Asıl tutkusu müzik olan Dan, 1991 yılında Hollywood’a gider, geçimini temin etmek için de bir ilkokulda öğretmenlik yapmaya başlar. İş ortamında tanıştığı, kendisinden on iki yaş büyük olan Blythe Newlon, Dan’a müzik çevrelerinde destek olmaya çalışırken aralarındaki ilişki aşka dönüşür. İki yıl geçmeden Hollywood macerası sona ermiş, genç çift Dan’in doğduğu yere, Exeter’e geri dönmüştür. İngilizce öğretmenliği yapan Dan hâlâ yolunu ararken, bir gerilim romanından esinlenip ilk romanını yazmaya karar verir. 1997 yılında evlendiği Blythe, sanat tarihi araştırmaları yaparak kocasına yazarlık hayatında da destek olmaya devam eder. 1998 yılında yayınlanan Digital Fortress – Dijital Kale büyük bir başarı elde etmese de Dan Brown’ın yazarlık kariyerine ilk adımını atmasına yetmiştir.

“Tanrı tüm dualara cevap verir, ancak bazen ‘hayır’ der.”

Hocalığı bırakıp zamanını tümüyle yazmaya adayan Dan Brown, 2000 yılında Angels & Demons – Melekler ve Şeytanlar, ardından Deception Point – İhanet Noktası ile yeniden okurlarının karşısına çıkar. Yazmaya devam etmese pek az kişinin hatırlayacağı bir yazar olarak kalacakken, 2003 yılında The Da Vinci Code – Da Vinci Şifresi adlı yeni romanı ile Dan Brown muazzam bir çıkış yakalar. Artık kraliçe koltuğunda Agatha Christie’nin oturduğu, aşk romanlarında Barbara Cartland, macera romanlarında Harold Robbins, korku romanlarında Stephen King’in başköşeleri tuttuğu çok satanlar sarayının merdivenlerinden çıkmaya başlamıştır. Soğuk savaş döneminin yazarları Johannes Mario Simmel, John le Carre, Robert Ludlum; gerilim türü eserlerde Arthur Hailey, Irwing Wallace, John Grisham; Western türü eserlerde Louis L’Amour gibi ünlü çoksatar yazarların kulvarında koşmaya başlayan Dan Brown, Hollywood’un desteğini de alınca kısa sürede vites değiştirecek, kanatlanıp uçmaya başlayacaktır. Fantastik kurguların şövalyesi J.R.R. Tolkien, Harry Potter mucizesinin yaratıcı prensesi J.K. Rowling ile James Bond serisinin mimarı Ian Fleming’in başına konan Hollywood adlı talih kuşu artık kanatlarını Dan Brown için çırpmaya başlamıştır.

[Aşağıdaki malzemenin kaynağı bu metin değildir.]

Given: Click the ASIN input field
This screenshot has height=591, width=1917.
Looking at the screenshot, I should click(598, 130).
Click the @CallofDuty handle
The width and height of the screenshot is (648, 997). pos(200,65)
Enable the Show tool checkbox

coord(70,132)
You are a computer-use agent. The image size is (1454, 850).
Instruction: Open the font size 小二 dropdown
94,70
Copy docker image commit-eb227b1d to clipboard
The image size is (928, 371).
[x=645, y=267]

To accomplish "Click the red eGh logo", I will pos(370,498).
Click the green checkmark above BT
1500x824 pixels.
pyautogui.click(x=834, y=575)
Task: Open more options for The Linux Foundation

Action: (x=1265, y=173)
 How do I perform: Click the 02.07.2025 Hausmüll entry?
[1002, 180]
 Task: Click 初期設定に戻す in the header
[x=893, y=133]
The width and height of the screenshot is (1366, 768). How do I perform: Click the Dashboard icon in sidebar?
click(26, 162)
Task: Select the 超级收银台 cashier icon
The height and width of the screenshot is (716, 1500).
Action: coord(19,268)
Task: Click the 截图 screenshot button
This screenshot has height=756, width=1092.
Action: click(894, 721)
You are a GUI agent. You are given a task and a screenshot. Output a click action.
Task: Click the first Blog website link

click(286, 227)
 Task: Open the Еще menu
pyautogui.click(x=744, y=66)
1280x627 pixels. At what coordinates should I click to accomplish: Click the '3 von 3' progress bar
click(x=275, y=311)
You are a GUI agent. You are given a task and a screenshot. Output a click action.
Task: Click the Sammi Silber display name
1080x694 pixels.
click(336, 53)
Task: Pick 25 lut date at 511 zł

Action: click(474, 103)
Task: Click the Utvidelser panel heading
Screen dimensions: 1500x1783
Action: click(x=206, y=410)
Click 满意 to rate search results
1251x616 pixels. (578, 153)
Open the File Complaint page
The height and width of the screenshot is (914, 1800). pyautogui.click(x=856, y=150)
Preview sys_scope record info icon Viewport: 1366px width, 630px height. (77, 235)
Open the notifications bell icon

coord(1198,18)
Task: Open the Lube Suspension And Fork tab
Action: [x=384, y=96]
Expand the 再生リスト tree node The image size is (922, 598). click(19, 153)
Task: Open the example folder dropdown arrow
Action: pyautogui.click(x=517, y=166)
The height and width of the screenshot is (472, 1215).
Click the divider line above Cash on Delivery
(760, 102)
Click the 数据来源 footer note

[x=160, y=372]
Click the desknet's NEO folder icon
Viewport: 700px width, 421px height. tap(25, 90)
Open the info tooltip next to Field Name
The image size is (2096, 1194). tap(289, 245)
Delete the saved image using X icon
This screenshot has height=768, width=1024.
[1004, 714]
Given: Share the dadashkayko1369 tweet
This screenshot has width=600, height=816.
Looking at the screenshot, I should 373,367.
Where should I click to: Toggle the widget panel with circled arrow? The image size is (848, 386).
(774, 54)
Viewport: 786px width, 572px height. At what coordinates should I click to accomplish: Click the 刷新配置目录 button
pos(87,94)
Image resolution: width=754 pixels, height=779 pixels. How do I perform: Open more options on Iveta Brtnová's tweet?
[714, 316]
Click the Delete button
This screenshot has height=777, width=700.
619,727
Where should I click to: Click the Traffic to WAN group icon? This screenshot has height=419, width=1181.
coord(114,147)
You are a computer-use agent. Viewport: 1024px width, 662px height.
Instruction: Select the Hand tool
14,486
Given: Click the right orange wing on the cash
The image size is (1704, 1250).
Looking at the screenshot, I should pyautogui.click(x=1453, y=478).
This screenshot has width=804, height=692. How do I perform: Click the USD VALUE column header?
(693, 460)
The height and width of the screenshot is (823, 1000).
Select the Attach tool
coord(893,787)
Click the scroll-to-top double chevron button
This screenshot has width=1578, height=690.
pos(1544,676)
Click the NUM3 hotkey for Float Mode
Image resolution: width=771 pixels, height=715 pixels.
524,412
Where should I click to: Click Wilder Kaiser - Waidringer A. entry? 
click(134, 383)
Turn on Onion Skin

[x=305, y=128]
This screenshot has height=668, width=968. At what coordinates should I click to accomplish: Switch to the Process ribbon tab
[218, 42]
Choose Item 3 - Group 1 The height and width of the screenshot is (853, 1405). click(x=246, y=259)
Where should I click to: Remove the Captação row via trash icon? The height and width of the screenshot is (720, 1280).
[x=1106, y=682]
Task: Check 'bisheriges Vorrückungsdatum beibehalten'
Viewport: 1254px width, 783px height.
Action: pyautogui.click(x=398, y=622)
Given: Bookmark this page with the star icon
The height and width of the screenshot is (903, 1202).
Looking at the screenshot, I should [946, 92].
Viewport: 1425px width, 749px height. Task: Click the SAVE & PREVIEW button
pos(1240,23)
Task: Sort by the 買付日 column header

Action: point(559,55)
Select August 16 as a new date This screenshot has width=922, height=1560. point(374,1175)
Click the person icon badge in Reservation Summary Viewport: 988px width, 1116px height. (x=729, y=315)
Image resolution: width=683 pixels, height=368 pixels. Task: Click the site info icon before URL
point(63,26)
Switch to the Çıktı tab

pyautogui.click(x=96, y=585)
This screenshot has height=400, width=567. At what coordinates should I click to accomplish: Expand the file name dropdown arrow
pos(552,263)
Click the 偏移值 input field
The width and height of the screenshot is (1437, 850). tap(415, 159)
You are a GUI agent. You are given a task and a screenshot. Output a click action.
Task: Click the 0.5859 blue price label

“Zaman bir nehirdir, kitaplar ise tekneler.”

Dan Brown’ın hayalinde vücut bulan Harvard Üniversitesi Simgebilim Profesörü Robert Langdon, Tom Hanks’in hayat verdiği karizmatik karakterle bütünleşip sinemalarda seyircisi ile buluştuğunda artık pazarlama dişlileri tam yol dönmeye ve eşine az rastlanır bir Dan Brown fenomeni yaratmaya başlamıştır. 2006 yılında “Da Vinci Şifresi” ve 2009 yılında “Melekler ve Şeytanlar” gösterime girdikten sonra meraklı okurların Paris, Londra, Roma, Vatikan turları başlar.

İman evrenseldir. Onu anlamaya yönelik spesifik yöntemlerimiz ise keyfidir. Bazılarımız İsa’ya dua eder, bazılarımız Mekke’ye gider, bazılarımız atomaltı parçacıkları inceleriz. Neticede hepimiz sadece o kendimizden büyük olan gerçeğin peşinde koşarız.”

Kriptoloji, gizli anahtarlar, semboller, şifreler, komplo teorileri, gizli ittifaklar, tarih boyunca oluşan efsaneler gibi kavramları bir kuyumcu titizliğiyle kurgusuna işleyen Dan Brown daha önce hiç denenmemiş bir çok satar formülünün mucidi olmanın keyfini sürmekte, 300 milyonu geçen satışları ile kısa sürede tarihte en yüksek rakamı yakalayan ilk beş yazar arasına girmek için gün saymaktadır. Dan Brown’a göre semboller bir dilin, kelimelerin ağırlığını taşımaksızın muazzam mesajlar içermektedirler. Şeffaf ve evrensel kavramlarla yüklüdürler.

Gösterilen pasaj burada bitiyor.